» EXERCISE AIM:
Pick out every line of the listing below that contains the word "Open", and copy each one. Case counts.

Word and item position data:
[START]

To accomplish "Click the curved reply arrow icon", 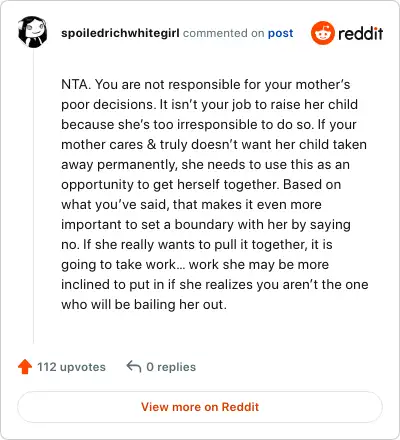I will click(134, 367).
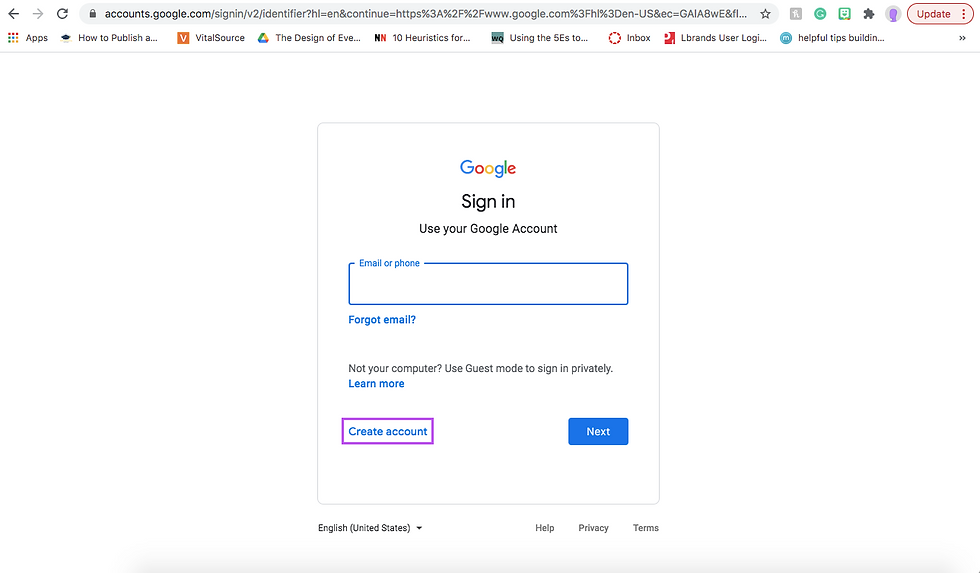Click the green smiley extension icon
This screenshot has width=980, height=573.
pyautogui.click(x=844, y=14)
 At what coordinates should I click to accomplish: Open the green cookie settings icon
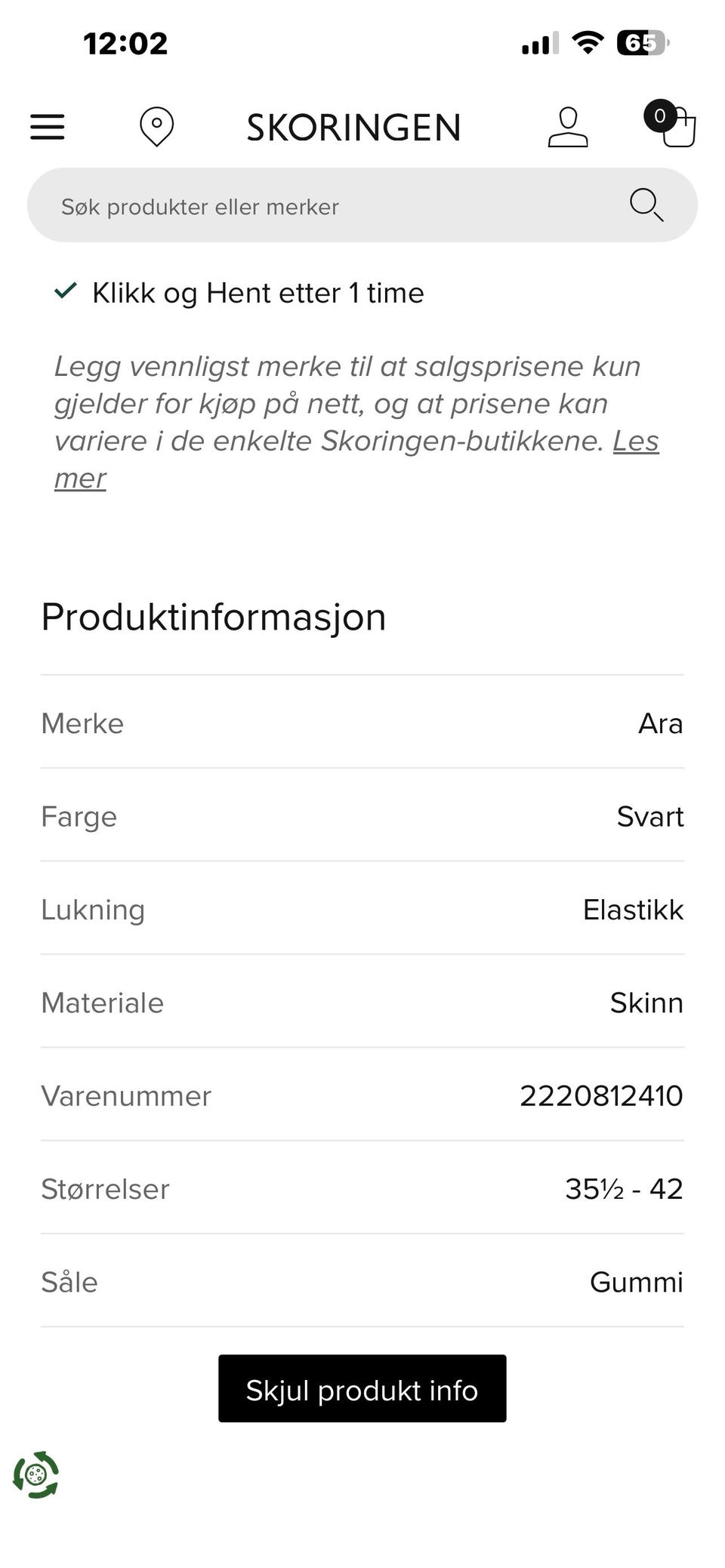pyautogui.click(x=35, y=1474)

[END]
[START]

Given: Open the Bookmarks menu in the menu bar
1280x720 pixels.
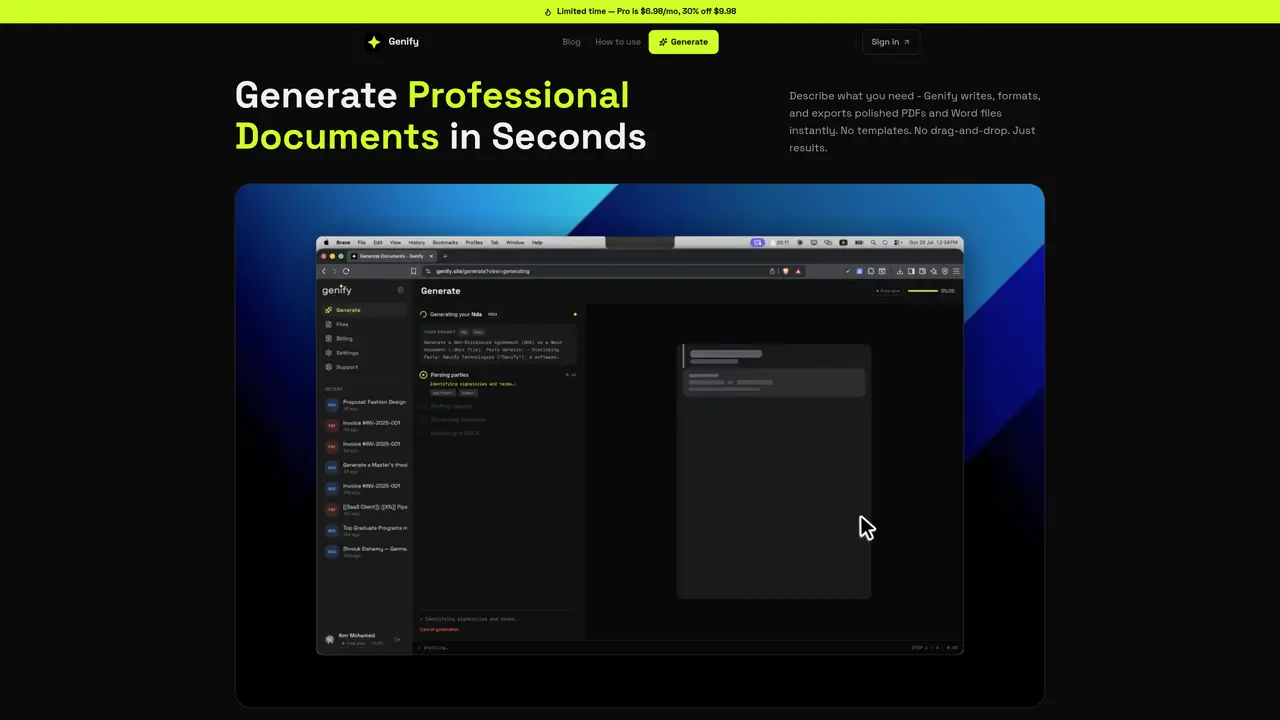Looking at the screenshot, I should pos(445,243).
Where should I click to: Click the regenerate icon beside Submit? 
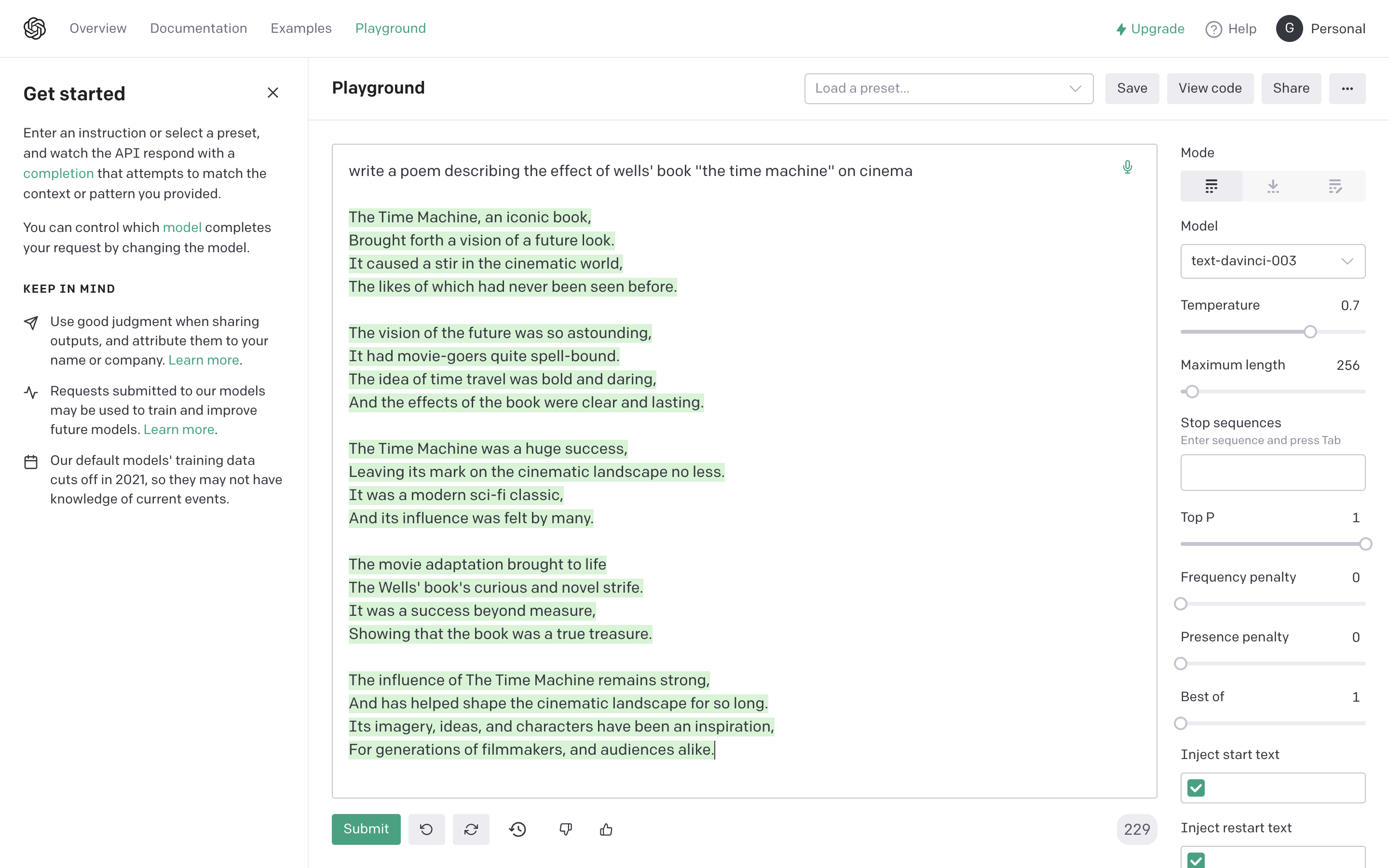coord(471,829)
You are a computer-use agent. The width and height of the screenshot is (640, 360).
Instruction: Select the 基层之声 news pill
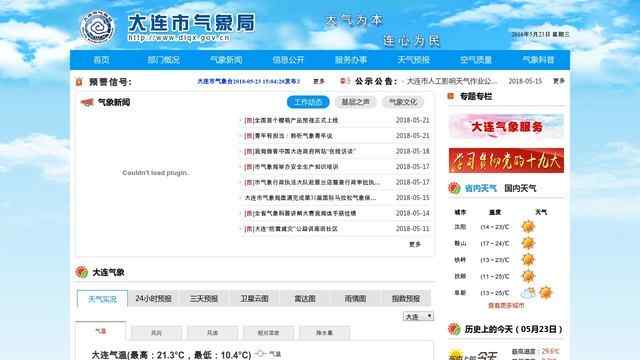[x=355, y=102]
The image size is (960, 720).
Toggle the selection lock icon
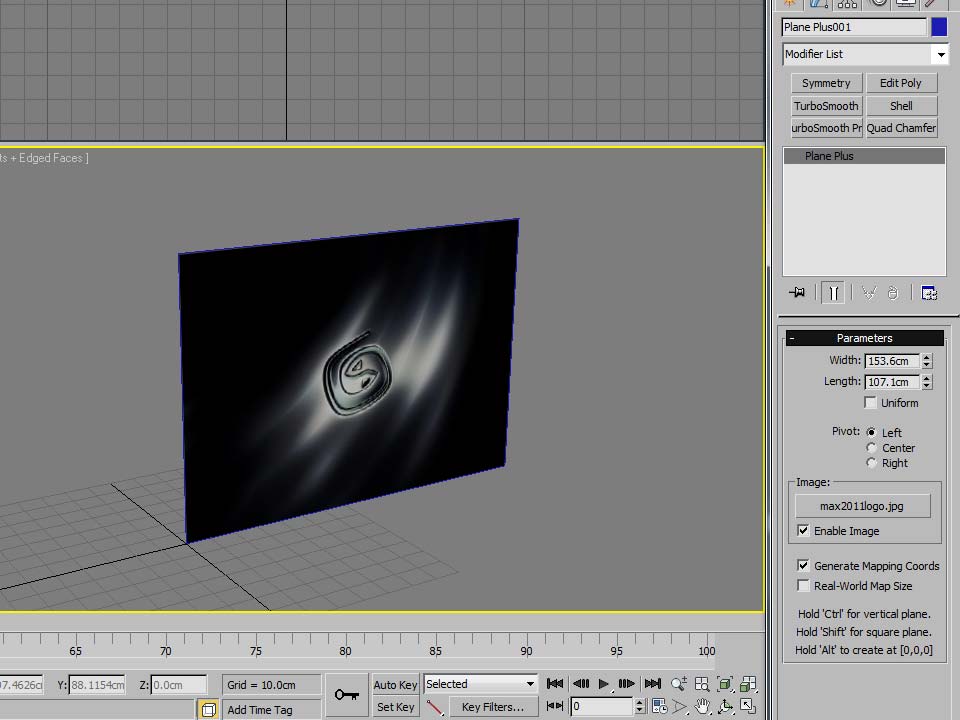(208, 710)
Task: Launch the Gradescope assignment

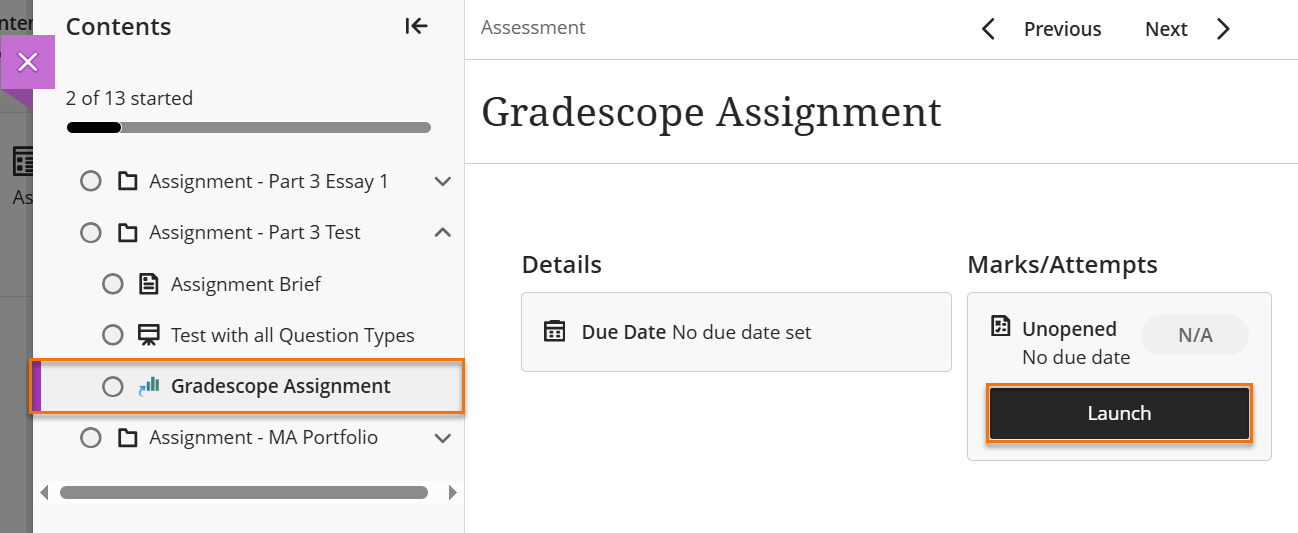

[END]

» RESULT OF THE TASK:
 At what coordinates should I click to accomplish: Open the green cookie settings icon
Given: Open the Bookmarks menu in the menu bar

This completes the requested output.